Material supplied:
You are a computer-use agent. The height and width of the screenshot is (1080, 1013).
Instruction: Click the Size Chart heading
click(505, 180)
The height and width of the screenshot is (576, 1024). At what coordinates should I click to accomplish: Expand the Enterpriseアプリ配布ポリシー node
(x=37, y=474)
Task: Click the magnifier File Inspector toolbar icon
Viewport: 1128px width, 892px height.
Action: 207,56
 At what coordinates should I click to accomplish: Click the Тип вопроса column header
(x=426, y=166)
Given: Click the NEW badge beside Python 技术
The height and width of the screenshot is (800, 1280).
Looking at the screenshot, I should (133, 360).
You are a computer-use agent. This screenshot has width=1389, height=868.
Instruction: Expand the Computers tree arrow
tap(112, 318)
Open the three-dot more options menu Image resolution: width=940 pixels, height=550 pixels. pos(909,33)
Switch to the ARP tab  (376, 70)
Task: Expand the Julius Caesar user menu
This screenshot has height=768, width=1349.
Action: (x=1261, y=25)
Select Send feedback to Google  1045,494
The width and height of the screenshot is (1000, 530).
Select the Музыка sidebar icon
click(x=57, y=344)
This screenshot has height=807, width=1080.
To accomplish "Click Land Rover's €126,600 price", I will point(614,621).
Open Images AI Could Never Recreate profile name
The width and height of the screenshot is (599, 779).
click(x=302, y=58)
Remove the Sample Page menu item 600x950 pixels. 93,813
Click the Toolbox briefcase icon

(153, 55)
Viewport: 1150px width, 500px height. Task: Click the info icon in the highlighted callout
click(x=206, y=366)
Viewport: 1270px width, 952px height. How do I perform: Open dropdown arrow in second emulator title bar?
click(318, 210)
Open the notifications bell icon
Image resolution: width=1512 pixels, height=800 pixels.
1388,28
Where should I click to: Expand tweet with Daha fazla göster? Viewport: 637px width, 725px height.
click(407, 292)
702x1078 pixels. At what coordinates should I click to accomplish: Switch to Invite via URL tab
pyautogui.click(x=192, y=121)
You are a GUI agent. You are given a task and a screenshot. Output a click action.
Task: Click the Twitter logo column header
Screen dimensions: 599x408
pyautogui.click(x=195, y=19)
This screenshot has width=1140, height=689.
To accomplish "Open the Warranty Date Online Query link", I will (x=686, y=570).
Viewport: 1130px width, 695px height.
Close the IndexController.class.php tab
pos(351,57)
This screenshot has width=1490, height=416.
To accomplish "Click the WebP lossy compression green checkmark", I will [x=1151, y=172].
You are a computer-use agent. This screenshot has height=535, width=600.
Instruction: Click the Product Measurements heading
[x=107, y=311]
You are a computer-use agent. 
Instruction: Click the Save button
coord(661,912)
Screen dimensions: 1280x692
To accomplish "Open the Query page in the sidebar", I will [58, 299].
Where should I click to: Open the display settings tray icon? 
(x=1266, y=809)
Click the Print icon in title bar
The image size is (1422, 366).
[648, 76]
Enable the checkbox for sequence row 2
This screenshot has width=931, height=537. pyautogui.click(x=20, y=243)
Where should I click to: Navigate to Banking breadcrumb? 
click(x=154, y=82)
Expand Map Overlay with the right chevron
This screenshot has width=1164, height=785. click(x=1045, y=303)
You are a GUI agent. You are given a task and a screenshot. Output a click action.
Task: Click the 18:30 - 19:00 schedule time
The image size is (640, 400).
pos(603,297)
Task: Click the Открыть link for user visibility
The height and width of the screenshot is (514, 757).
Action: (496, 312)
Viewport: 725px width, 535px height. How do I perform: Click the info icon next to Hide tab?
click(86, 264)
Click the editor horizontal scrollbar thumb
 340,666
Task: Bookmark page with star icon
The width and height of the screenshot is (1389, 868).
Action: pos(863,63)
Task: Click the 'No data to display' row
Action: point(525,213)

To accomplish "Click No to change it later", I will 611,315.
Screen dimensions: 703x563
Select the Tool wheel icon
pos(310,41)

Instructions to follow:
Above are some records. Print them all exactly.

Problem solution:
You are a computer-use agent. The height and width of the screenshot is (1080, 1013).
Instruction: Click the Size Chart heading
click(505, 180)
The height and width of the screenshot is (576, 1024). At what coordinates should I click to accomplish: Expand the Enterpriseアプリ配布ポリシー node
(x=37, y=474)
Task: Click the magnifier File Inspector toolbar icon
Viewport: 1128px width, 892px height.
Action: 207,56
 At what coordinates should I click to accomplish: Click the Тип вопроса column header
(x=426, y=166)
Given: Click the NEW badge beside Python 技术
The height and width of the screenshot is (800, 1280).
Looking at the screenshot, I should (133, 360).
You are a computer-use agent. This screenshot has width=1389, height=868.
Instruction: Expand the Computers tree arrow
tap(112, 318)
Open the three-dot more options menu Image resolution: width=940 pixels, height=550 pixels. pos(909,33)
Switch to the ARP tab  (376, 70)
Task: Expand the Julius Caesar user menu
This screenshot has height=768, width=1349.
Action: (x=1261, y=25)
Select Send feedback to Google  1045,494
The width and height of the screenshot is (1000, 530).
Select the Музыка sidebar icon
click(x=57, y=344)
This screenshot has height=807, width=1080.
To accomplish "Click Land Rover's €126,600 price", I will point(614,621).
Open Images AI Could Never Recreate profile name
The width and height of the screenshot is (599, 779).
click(x=302, y=58)
Remove the Sample Page menu item 600x950 pixels. 93,813
Click the Toolbox briefcase icon

(153, 55)
Viewport: 1150px width, 500px height. Task: Click the info icon in the highlighted callout
click(x=206, y=366)
Viewport: 1270px width, 952px height. How do I perform: Open dropdown arrow in second emulator title bar?
click(318, 210)
Open the notifications bell icon
Image resolution: width=1512 pixels, height=800 pixels.
1388,28
Where should I click to: Expand tweet with Daha fazla göster? Viewport: 637px width, 725px height.
click(407, 292)
702x1078 pixels. At what coordinates should I click to accomplish: Switch to Invite via URL tab
pyautogui.click(x=192, y=121)
You are a GUI agent. You are given a task and a screenshot. Output a click action.
Task: Click the Twitter logo column header
Screen dimensions: 599x408
pyautogui.click(x=195, y=19)
This screenshot has width=1140, height=689.
To accomplish "Open the Warranty Date Online Query link", I will (x=686, y=570).
Viewport: 1130px width, 695px height.
Close the IndexController.class.php tab
pos(351,57)
This screenshot has width=1490, height=416.
To accomplish "Click the WebP lossy compression green checkmark", I will [x=1151, y=172].
You are a computer-use agent. This screenshot has height=535, width=600.
Instruction: Click the Product Measurements heading
[x=107, y=311]
You are a computer-use agent. 
Instruction: Click the Save button
coord(661,912)
Screen dimensions: 1280x692
To accomplish "Open the Query page in the sidebar", I will [58, 299].
Where should I click to: Open the display settings tray icon? 
(x=1266, y=809)
Click the Print icon in title bar
The image size is (1422, 366).
[648, 76]
Enable the checkbox for sequence row 2
This screenshot has width=931, height=537. pyautogui.click(x=20, y=243)
Where should I click to: Navigate to Banking breadcrumb? 
click(x=154, y=82)
Expand Map Overlay with the right chevron
This screenshot has width=1164, height=785. click(x=1045, y=303)
You are a GUI agent. You are given a task and a screenshot. Output a click action.
Task: Click the 18:30 - 19:00 schedule time
The image size is (640, 400).
pos(603,297)
Task: Click the Открыть link for user visibility
The height and width of the screenshot is (514, 757).
Action: (496, 312)
Viewport: 725px width, 535px height. How do I perform: Click the info icon next to Hide tab?
click(86, 264)
Click the editor horizontal scrollbar thumb
 340,666
Task: Bookmark page with star icon
The width and height of the screenshot is (1389, 868).
Action: pos(863,63)
Task: Click the 'No data to display' row
Action: point(525,213)

To accomplish "Click No to change it later", I will 611,315.
Screen dimensions: 703x563
Select the Tool wheel icon
pos(310,41)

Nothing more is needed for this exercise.